Con i campionati nazionali in pausa, i riflettori si accendono sulle nazionali e sulle qualificazioni europee al Mondiale 2026, che si giocherà in Canada, Messico e Stati Uniti. La fase a gironi, iniziata a marzo 2025, si appresta a vivere un weekend cruciale, con partite che potrebbero già delineare il futuro di molti gruppi.
La situazione nei gironi principali
Gruppo I (Italia): La situazione per gli Azzurri è tutt’altro che semplice. Dopo la sconfitta per 3-0 contro la Norvegia, l’Italia si trova a 3 punti, a ben 9 lunghezze di distanza dalla capolista. La Norvegia, guidata da un implacabile Haaland (capocannoniere delle qualificazioni), è a punteggio pieno con 12 punti in 4 partite. Israele segue a 6 punti. L’Italia è chiamata a un’immediata reazione e le prossime gare saranno decisive per sperare nel primo posto o, quantomeno, nel secondo per l’accesso agli spareggi.
Gruppo A: In questo girone, la Germania, padrona di casa, guida la classifica. Le prossime sfide, inclusa quella contro la Slovacchia, saranno fondamentali per consolidare il primato.
Gruppo G: La Finlandia si trova in testa con 7 punti, ma la qualificazione è ancora in bilico. Olanda e Polonia inseguono a breve distanza, rendendo il girone estremamente combattuto. La sfida tra Olanda e Polonia in programma nel weekend sarà uno snodo cruciale.
Gruppo H: La Bosnia ed Erzegovina è al comando con 9 punti in 3 partite, ma deve guardarsi le spalle da Austria e Romania, distanti solo 3 punti. Le prossime sfide definiranno il vero volto del girone.
Gruppo K: L’Inghilterra è saldamente al comando del suo gruppo con 9 punti in 3 partite, avendo mantenuto la porta inviolata. Albania, Serbia e Lettonia inseguono, ma sono a debita distanza.
Gruppo L: La Repubblica Ceca si trova in vetta con 9 punti, seguita da Croazia e Montenegro con 6. Il girone rimane aperto a ogni scenario, e le prossime gare potrebbero creare distacchi significativi.
Le prossime sfide da non perdere
Il weekend di qualificazioni vedrà in campo gran parte delle nazionali europee. Ecco alcune delle partite più attese, che potrebbero cambiare gli equilibri nei rispettivi gironi:
Italia – Estonia (venerdì, 5 settembre): Per gli Azzurri è una gara da vincere a ogni costo per tenere vive le speranze di qualificazione diretta.
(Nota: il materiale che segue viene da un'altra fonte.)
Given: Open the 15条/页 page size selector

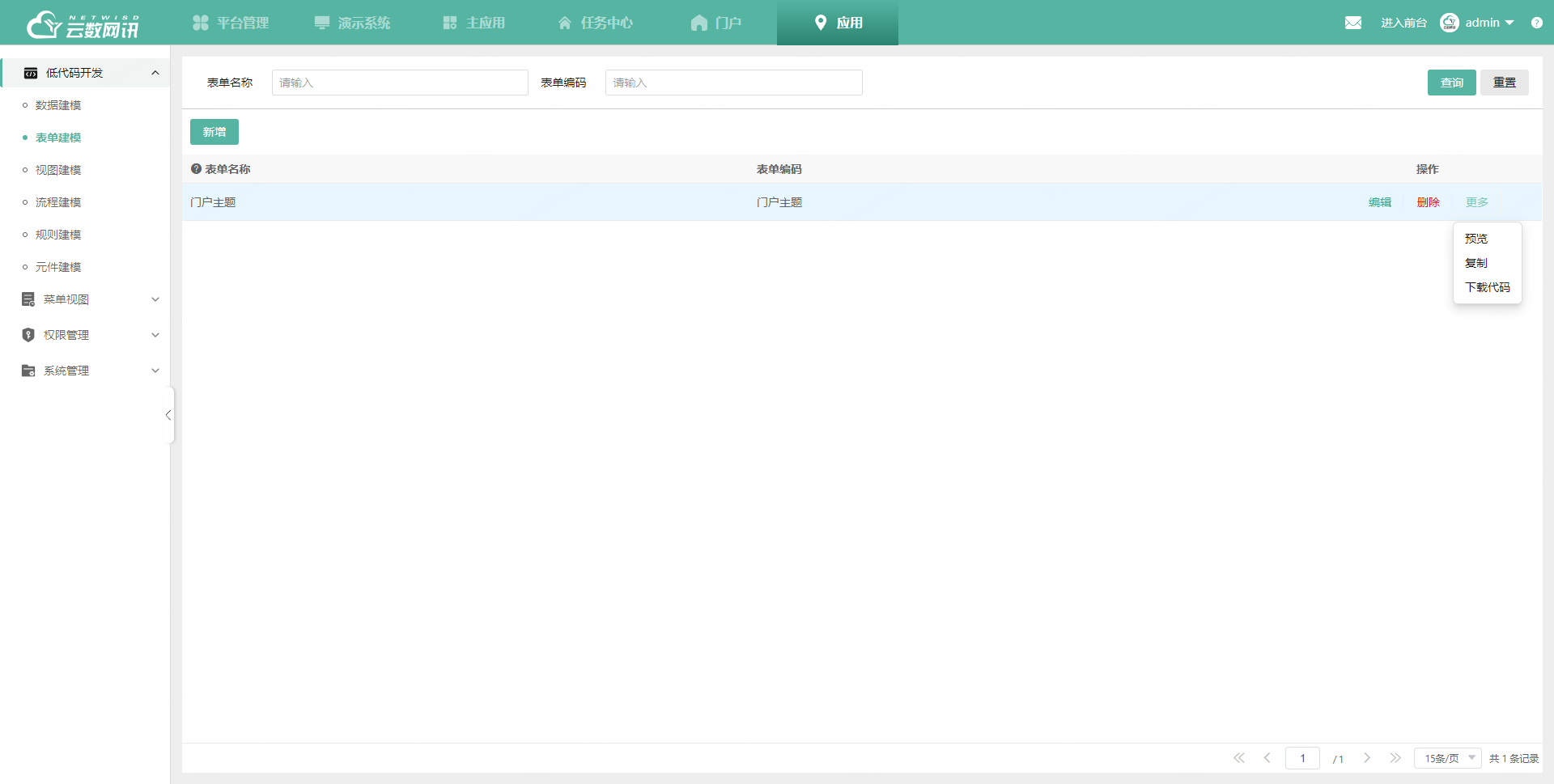Looking at the screenshot, I should click(x=1446, y=758).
Turchia – Spagna (domenica, 7 settembre): Sfida al vertice nel Gruppo E, con la Spagna che proverà a superare una Turchia finora convincente.
Olanda – Polonia (giovedì, 4 settembre): Un vero e proprio scontro diretto nel Gruppo G che deciderà la leadership del girone.
Israele – Italia (lunedì, 8 settembre): Un’altra sfida fondamentale per gli Azzurri, un vero e proprio scontro diretto per il secondo posto nel girone I.
La corsa per il Mondiale 2026 è ancora lunga e piena di incertezze. Le prossime giornate di qualificazioni saranno decisive per capire chi riuscirà a staccare il pass diretto e chi dovrà giocarsi il tutto per tutto negli spareggi.